Objectives
Pleuroparenchymal fibroelastosis (PPFE) is a rare idiopathic interstitial pneumonia characterized by pleural-parenchymal involvements predominantly in the upper lobes. Unilateral upper lung field pulmonary fibrosis (upper-PF) radiologically consistent with PPFE reportedly develops after lung cancer surgery in the operated side and presents many clinical characteristics in common with PPFE. However, the incidence and perioperative associated factors remain unclear.
Methods
All consecutive patients with lung cancer completely resected from 2008 to 2016 were retrospectively investigated. Pre-/postoperative characteristics were compared between patients with and without unilateral upper-PF. Cumulative incidence curves were estimated by using competing risk analysis.
Results
Among 587 included patients, 25 patients (4.3%) were diagnosed as unilateral upper-PF. The 3-, 5- and 10-year cumulative incidence of unilateral upper-PF was 2.3%, 3.3% and 5.3%, respectively. In multivariable analysis, male sex, presence of pulmonary apical cap, lobar resection and low % vital capacity (%VC < 80%) were independent perioperative associated factors.

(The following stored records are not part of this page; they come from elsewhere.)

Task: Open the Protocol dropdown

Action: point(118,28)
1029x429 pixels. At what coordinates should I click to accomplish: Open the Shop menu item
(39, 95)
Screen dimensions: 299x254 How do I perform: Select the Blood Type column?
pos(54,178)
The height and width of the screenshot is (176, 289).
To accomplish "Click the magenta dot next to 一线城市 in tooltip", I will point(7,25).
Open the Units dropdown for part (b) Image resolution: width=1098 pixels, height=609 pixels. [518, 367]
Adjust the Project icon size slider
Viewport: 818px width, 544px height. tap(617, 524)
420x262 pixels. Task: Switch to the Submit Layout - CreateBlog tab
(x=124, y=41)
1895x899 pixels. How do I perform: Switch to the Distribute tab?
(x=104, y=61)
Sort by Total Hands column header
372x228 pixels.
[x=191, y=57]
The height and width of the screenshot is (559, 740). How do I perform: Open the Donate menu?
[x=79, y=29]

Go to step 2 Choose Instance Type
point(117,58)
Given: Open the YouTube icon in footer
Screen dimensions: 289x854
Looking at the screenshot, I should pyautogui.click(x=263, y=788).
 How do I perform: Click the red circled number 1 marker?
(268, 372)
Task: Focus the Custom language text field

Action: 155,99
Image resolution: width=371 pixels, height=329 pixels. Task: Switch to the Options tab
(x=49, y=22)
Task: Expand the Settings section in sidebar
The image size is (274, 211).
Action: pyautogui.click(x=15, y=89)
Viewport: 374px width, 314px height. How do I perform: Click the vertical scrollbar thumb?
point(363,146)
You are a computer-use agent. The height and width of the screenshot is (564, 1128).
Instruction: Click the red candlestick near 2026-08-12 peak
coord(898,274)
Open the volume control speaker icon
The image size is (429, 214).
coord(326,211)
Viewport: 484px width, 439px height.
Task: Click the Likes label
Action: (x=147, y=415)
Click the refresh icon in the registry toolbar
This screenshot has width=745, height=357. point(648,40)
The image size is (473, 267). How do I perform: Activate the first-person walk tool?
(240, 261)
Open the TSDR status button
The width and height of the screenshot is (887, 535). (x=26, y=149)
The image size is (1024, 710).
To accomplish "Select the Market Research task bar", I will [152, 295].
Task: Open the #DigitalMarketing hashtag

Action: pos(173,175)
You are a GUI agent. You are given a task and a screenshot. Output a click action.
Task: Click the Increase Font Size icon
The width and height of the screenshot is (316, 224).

The 10-year cumulative incidence was 6.3% in patients treated with lobar resection, 8.0% in male patients, 10.3% in patients with pulmonary apical cap and 14.5% in patients with low %VC. Postoperative pleural effusion at 6 months after surgery was much more common in the patients who later developed unilateral upper-PF (96.0% vs 24.2%). This pleural effusion persisted and was accompanied by pleural thickening and subpleural pulmonary fibrosis thereafter. During the clinical courses of 25 patients with unilateral upper-PF, 18 patients presented symptoms related upper-PF and 6 patients died.
Conclusion
Unilateral upper-PF is not a rare but under-recognized late complication after lung cancer surgery.